Overall, our NVG models perform comparable or better than all competing methods, while requiring fewer training steps and using fewer parameters. NVG consistently outperforms VAR on FID, IS, and recall. These results highlight the strength of our framework. As we scale up the NVG model, we see consistent improvements in FID and Inception Score, showing the strong potential of our approach.

Qualitative Visualization.   We visualize the generated images in Fig. 5. (1) In the top rows, we display representative examples. The first unique token sets the overall color tone, while the first binary structure map defines the initial layout. As the generation progresses, the structure map becomes more detailed, guiding finer aspects of the layout. Meanwhile, the image itself is refined step-by-step, starting with object shapes, then object parts, and finally visual details. (2) Our clustering algorithm is based on feature similarity, so the binary structure map often reflects a rough separation between foreground and background. However, the generator can interpret this map flexibly. This is evident in the middle row: while the generator generally follows the structure, it may merge separated regions to form one object (e.g., the chimpanzee’s chest). It may also split a single region, such as the foreground, into multiple distinct objects (e.g., several ostriches). (3) The bottom rows highlight the diversity and quality of our results.

3.2 Further Analysis↩︎

Ablation Study.  

Table 2: Ablation on NVG-\(d12\). Models are trained for 40 epochs, tested with constant CFG scale of \(1.5\) for both content and structure generators without setting TOP_K or TOP_P.
Content Input Structure Input Structure RoPE FID(\(\downarrow\)) IS(\(\uparrow\)) Precision(\(\uparrow\)) Recall(\(\uparrow\))
\(x+t\varepsilon\) Pure Noise 38.94 44.0 0.48 0.53
\(x\) Pure Noise 37.89 44.6 0.50 0.53
\(x\) Partial Noise 39.03 43.5 0.49 0.52
\(x\) Partial Noise 37.59 45.1 0.50 0.53

We conduct ablation study on NVG-\(d12\). The results are summarized in Tab. 2.

(a) Content Inputs: We evaluate three types of content inputs: (1) Current Canvas (\(x\)): Similar to autoregressive modeling, where the current canvas is used directly; (2) Noised Canvas (\(x + t\varepsilon\)): Adds Gaussian noise, following the approach of EDM [41], trying to incorporate more randomness during generation; (3) Variance-Preserving Noised Canvas (\((1 - t)x + t\varepsilon\)): A linear interpolation between the canvas and noise, inspired by rectified flow models [6], [7]. The noise level \(t\) is linearly scheduled as \(t = 1 - (i - 1)/9\) for stage \(i\).

During training, the variance-preserving version performed significantly worse in predicting tokens compared to other approaches. As a result, it is considered ineffective, and we terminate its training. These results suggest that using an autoregressive approach is more effective for generating the VGS, indicating that treating content generation as conditional modeling is better.

(b) Structure Inputs: We test two variants: (1) Pure Noise: Uses standard Gaussian noise for the entire structure input. (2) Partial Noise: Replaces known parts of the Gaussian noise with ground-truth values for known stages, mimicking a structure inpainting task. The results show that preserving known stages leads to better performance.

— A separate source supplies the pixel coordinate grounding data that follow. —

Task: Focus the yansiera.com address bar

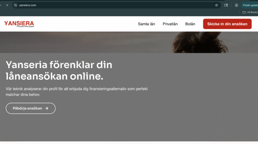Action: (103, 5)
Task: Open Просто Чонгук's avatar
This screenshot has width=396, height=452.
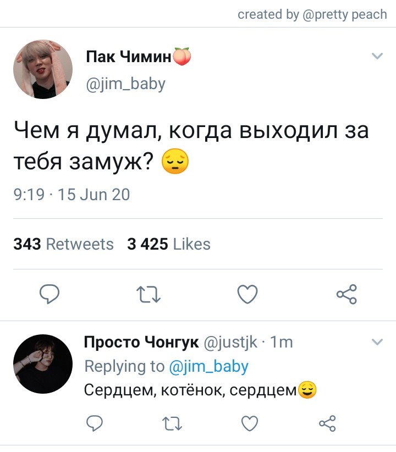Action: pyautogui.click(x=43, y=364)
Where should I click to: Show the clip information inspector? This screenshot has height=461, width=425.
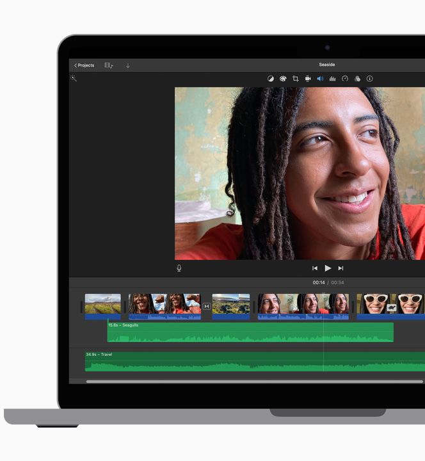(369, 79)
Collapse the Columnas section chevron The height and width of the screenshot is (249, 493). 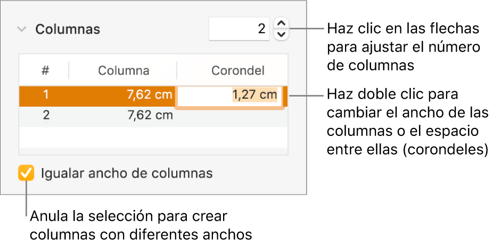pyautogui.click(x=22, y=29)
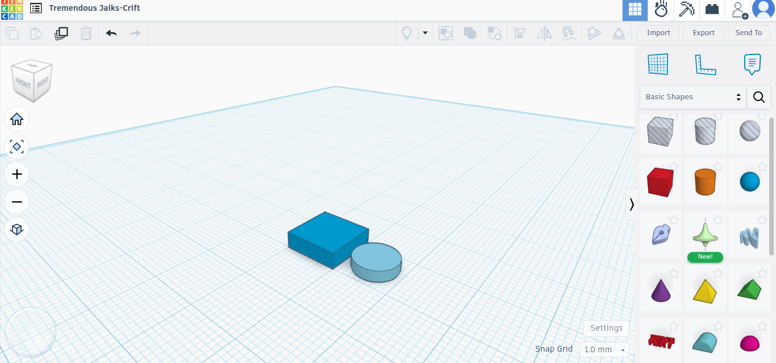Collapse the shapes panel with chevron

(632, 204)
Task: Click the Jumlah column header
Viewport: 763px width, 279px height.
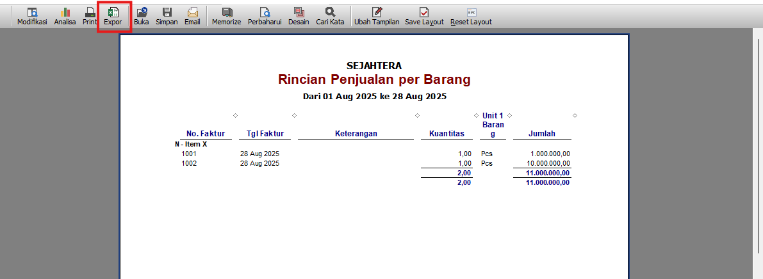Action: tap(541, 134)
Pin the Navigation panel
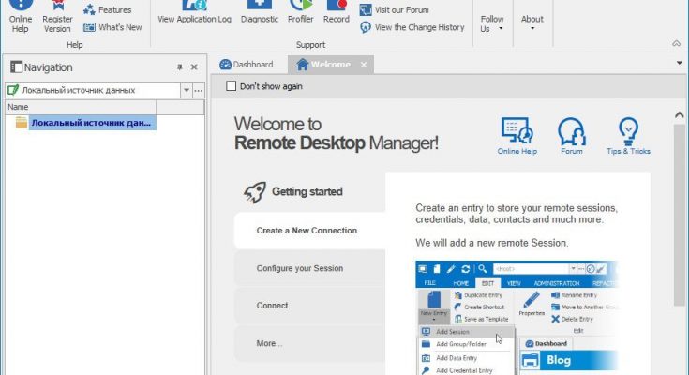Screen dimensions: 689x375 pos(180,68)
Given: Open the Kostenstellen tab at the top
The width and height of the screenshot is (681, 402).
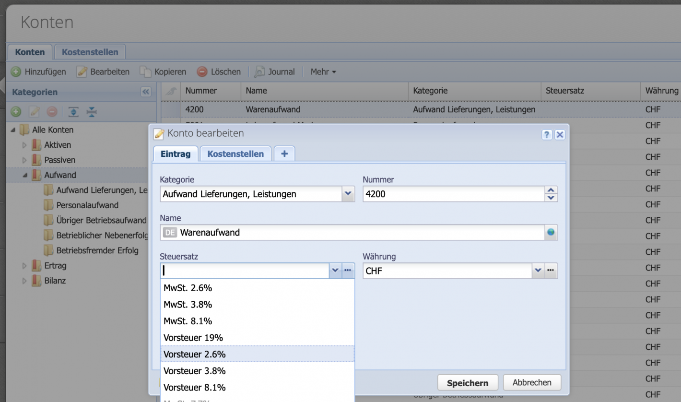Looking at the screenshot, I should (90, 51).
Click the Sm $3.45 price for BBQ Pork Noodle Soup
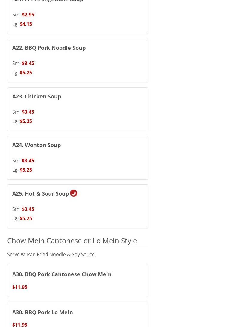The width and height of the screenshot is (235, 327). [28, 63]
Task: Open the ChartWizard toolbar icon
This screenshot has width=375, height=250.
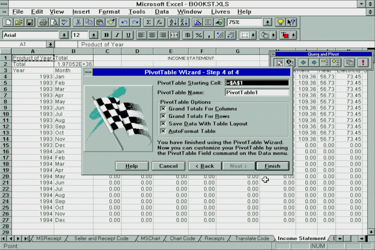Action: [197, 22]
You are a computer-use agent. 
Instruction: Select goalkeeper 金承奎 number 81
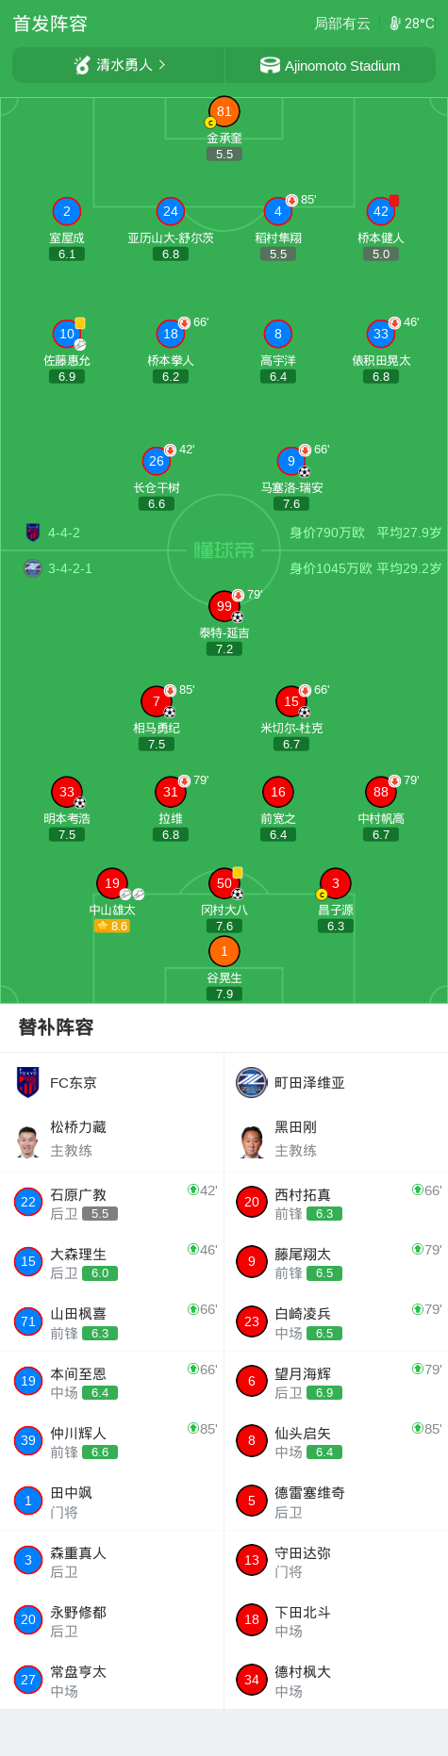[x=224, y=111]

(c) Structure-Aware RoPE : We compare models with and without structure-aware RoPE to evaluate its impact. When only spatial-aware RoPE is used without structure-aware RoPE, the model struggles to capture structural relationships between tokens, resulting in weaker generation quality.

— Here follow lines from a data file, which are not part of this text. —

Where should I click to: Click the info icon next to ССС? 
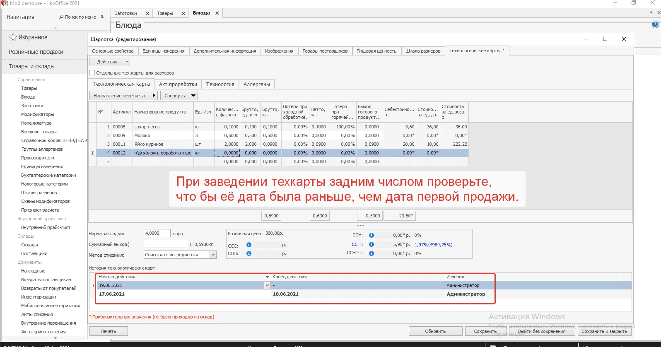[x=249, y=245]
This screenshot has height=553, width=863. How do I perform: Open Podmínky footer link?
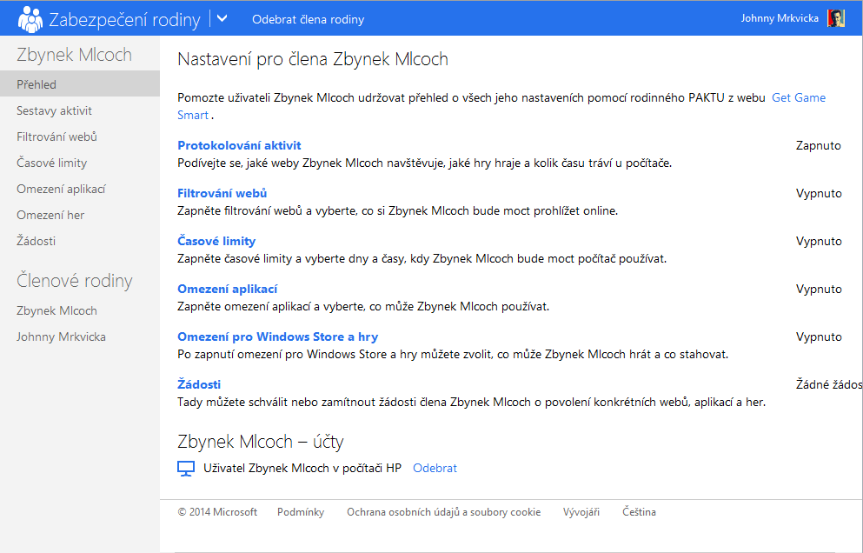pyautogui.click(x=301, y=512)
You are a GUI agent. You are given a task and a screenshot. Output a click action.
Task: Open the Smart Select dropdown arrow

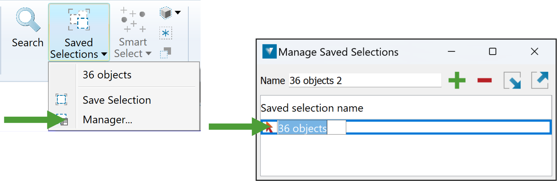point(148,54)
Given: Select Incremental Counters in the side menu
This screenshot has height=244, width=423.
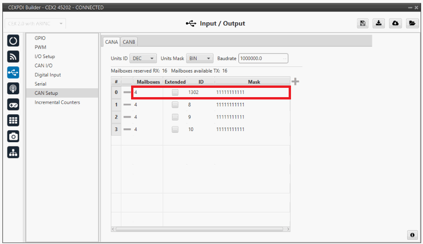Looking at the screenshot, I should [57, 102].
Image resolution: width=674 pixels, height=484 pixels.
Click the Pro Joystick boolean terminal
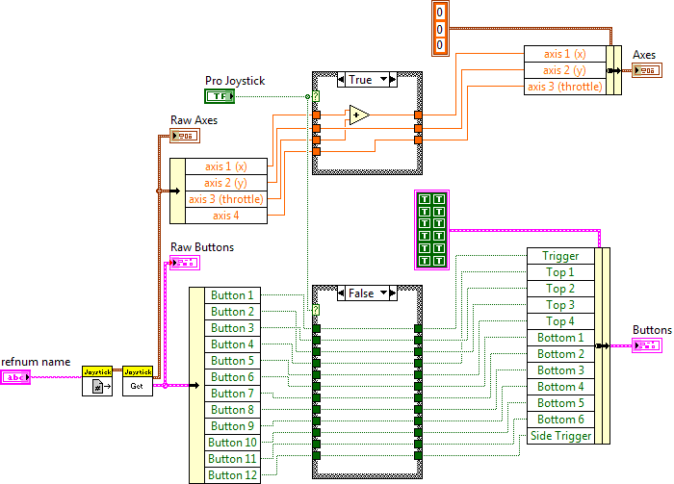pyautogui.click(x=220, y=96)
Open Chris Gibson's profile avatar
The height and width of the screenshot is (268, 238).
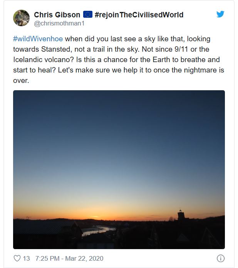(x=21, y=18)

(d) Content Prediction: We also tried directly predicting the next content without predicting the final canvas. However, this method starts to overfit after about 25 epochs and is therefore considered ineffective and we terminate its training. This further highlights the advantage of providing richer supervision through the final canvas.

Figure 6: Visualization of structure-guided generation results. Top: Each row shows generated images based on the given geometric binary structure map. Bottom: Each group of three images includes one reference image and two generated images that follow its structure.

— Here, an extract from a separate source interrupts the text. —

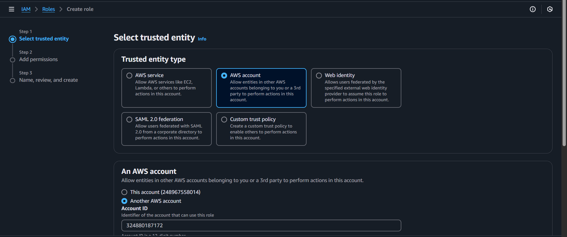Choose Web identity trusted entity

point(319,76)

Structure-Guided Generation.   One key advantage of our framework is we can use an explicit structure map to guide generation. We test our framework with very simple binary structure maps based on basic geometric shapes, such as circles placed in different positions or a rectangle. The results are shown in Fig. 6. We also provide reference structure-guided generation results at the bottom of Fig. 6. The model follows the given structure maps closely. Because the structure maps are continuous, the generated background tends to be simple. The model fills in the foreground according to the provided class label, though in some cases it interprets the structure map differently but still in a reasonable way. In practice, one could use segmentation maps or semantic layouts to create structure maps, enabling more detailed and controlled generation. This demonstrates the benefit of our framework: it supports flexible control right out of the box, with no additional training required.

Figure 7: Visualization of stage-wise controlled generation results. Top row shows how the reference image is reconstructed at each stage. Middle row shows generated images where both the content and structure from previous stages are preserved. Bottom row shows generated images where only the structure from previous stages is preserved. The left column uses the class "standard poodle" as guidance, which closely resembles the reference image. The right column uses the classes "Siamese cat" and "Indian elephant" as guidance, representing out-of-distribution (OOD) examples. In the case of “Generate i-8”, the structure of i-stage is provided by the reference image.

Generation Variation.   We analyze generation variation in different stages by fixing the structure and content from earlier stages and generate the remaining stages. The results are shown in Fig. 7.

(a) In-domain controlled generation: In the left column, we guide the generation using the in-domain class “standard poodle”. The provided structure and content align with this class label.

(1) The first unique token has a strong influence on the main semantics of the image, such as the presence of a dog and a grassy background. The first binary structure map determines the overall layout. When only the structure map is fixed, the generated images show dogs with similar poses but different colors and backgrounds. When the first unique token is fixed, the overall semantic content and color tones stay consistent across generations. This doesn’t mean the first token directly specifies colors or specific objects, but it provides a strong prior that guides the generator towards that direction. We can confirm this by using different class guidance in the right column. When we change the class condition, the same fixed content and structure can lead to noticeably different outputs, as the model “interprets” them differently. A similar effect is seen with changes to the structure map.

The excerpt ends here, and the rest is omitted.